As much as I could organize, I didn't have a personal style. I was more likely to pick up a pink flamingo handbag and pair it with green corduroy pants and yellow rain boots, if that gave any insight into my lack of panache.
“This might be the last time you see me," I announced to Shelly once I was in the warehouse. I plunked down in one of the chairs she’d pulled off the display shelf. Eight times out of ten I could usually find her there. “Just thought I should warn you.”

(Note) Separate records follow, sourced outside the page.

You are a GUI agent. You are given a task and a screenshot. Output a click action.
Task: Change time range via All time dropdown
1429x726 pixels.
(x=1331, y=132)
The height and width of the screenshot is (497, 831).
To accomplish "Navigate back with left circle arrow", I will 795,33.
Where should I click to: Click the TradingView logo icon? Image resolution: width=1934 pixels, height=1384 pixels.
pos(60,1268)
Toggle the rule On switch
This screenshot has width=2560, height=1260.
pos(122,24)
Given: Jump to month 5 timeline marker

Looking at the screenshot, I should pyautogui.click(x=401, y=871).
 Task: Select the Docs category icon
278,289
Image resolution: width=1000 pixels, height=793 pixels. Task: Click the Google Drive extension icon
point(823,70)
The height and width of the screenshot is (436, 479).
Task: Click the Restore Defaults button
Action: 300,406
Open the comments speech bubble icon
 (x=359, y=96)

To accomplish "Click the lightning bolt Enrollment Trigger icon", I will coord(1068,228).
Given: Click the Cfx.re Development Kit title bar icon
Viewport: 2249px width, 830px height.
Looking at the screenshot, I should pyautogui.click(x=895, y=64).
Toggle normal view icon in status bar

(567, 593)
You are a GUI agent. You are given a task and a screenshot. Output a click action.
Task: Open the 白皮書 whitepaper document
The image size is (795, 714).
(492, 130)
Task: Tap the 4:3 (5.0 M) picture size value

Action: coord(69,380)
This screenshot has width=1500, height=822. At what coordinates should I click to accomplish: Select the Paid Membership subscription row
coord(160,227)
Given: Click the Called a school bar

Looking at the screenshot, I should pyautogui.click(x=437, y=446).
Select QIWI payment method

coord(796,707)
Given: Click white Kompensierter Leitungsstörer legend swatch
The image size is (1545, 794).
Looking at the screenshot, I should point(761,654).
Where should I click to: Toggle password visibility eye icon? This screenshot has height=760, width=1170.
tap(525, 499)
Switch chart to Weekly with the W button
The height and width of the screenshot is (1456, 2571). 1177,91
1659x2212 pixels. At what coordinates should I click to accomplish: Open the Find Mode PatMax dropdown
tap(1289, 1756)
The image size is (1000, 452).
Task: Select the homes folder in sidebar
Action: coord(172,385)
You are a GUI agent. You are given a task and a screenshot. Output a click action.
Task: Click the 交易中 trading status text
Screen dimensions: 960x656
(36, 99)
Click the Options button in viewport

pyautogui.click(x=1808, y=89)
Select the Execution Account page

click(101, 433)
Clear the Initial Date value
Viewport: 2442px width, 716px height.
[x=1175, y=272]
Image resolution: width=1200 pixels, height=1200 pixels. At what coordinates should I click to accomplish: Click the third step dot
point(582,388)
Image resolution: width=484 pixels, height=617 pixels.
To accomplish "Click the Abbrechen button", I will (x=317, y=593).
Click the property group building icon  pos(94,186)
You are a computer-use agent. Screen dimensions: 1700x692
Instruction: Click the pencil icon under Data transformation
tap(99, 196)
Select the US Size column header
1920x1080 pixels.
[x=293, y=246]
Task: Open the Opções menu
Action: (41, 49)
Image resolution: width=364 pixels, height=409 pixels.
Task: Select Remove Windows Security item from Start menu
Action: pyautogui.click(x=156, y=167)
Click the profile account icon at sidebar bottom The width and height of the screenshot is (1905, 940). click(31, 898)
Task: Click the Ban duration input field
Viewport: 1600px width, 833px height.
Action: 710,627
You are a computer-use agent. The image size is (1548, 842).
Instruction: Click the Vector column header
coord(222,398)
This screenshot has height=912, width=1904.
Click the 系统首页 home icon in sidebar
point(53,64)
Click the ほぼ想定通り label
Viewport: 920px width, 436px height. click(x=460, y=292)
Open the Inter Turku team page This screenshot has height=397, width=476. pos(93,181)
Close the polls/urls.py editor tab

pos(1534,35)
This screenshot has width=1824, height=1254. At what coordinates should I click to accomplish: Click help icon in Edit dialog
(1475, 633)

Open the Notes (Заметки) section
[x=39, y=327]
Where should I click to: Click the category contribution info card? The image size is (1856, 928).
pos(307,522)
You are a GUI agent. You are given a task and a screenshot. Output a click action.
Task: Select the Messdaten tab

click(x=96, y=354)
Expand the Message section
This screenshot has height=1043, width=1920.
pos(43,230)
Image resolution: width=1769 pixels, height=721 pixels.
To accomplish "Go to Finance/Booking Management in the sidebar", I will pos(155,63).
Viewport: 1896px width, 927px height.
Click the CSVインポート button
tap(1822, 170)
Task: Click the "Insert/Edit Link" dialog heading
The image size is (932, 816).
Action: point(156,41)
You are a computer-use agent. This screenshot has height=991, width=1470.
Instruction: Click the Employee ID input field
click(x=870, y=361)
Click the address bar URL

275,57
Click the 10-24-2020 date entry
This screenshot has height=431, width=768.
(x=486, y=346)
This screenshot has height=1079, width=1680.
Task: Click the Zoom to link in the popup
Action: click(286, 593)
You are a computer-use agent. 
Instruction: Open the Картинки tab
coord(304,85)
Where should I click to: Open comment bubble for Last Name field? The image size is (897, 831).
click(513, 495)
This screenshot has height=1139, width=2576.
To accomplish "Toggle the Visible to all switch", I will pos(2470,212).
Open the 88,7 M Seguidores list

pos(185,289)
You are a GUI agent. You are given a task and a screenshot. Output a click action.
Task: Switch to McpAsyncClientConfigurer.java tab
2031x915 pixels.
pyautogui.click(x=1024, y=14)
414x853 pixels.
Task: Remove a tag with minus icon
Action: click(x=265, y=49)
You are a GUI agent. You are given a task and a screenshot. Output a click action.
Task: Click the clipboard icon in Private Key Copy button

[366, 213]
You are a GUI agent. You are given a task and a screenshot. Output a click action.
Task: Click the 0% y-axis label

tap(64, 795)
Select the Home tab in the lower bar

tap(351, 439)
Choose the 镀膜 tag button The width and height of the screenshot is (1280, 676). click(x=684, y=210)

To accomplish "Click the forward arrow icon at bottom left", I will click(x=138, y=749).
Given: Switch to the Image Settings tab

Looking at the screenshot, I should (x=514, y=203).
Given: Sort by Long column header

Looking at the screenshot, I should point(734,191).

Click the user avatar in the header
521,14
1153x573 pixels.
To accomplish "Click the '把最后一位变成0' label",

Shelly, the practical one in our friendship, didn’t even bat an eyelash, clearly used to my dramatic revelations. Instead, she continued to stroll down the glassware aisle, in the zone.
“I’m sure it’s not that bad.”
I shook my head, fingering the silky golden tassel on the ornate chair I occupied. “She’s gonna fire me.”
“If she was going to fire you,” Shelly started, snatching a blue crystal goblet from the shelf to hold it up to the light, “she would’ve done it sooner.”
“Hello, have you met Gloria? Like, ever? She lives for the suspense.”
“You’re one of her best, if not the best, travel agent she has. She’s not firing you.”
Shelly hardly ever said nice things. She was the type of best friend who kicked me in the ass when I deserved it but was ready to remove her earrings and rearrange someone's facial structure if they talked shit about me.
“D’aww..." I pressed a hand to my chest. "That was unusually sweet...” I wrinkled my nose, instantly suspicious. “Are you getting sick? On drugs?” I gasped. “Did you get laid? Who is he? Do I know him? Is it Leslie from the dungeon?”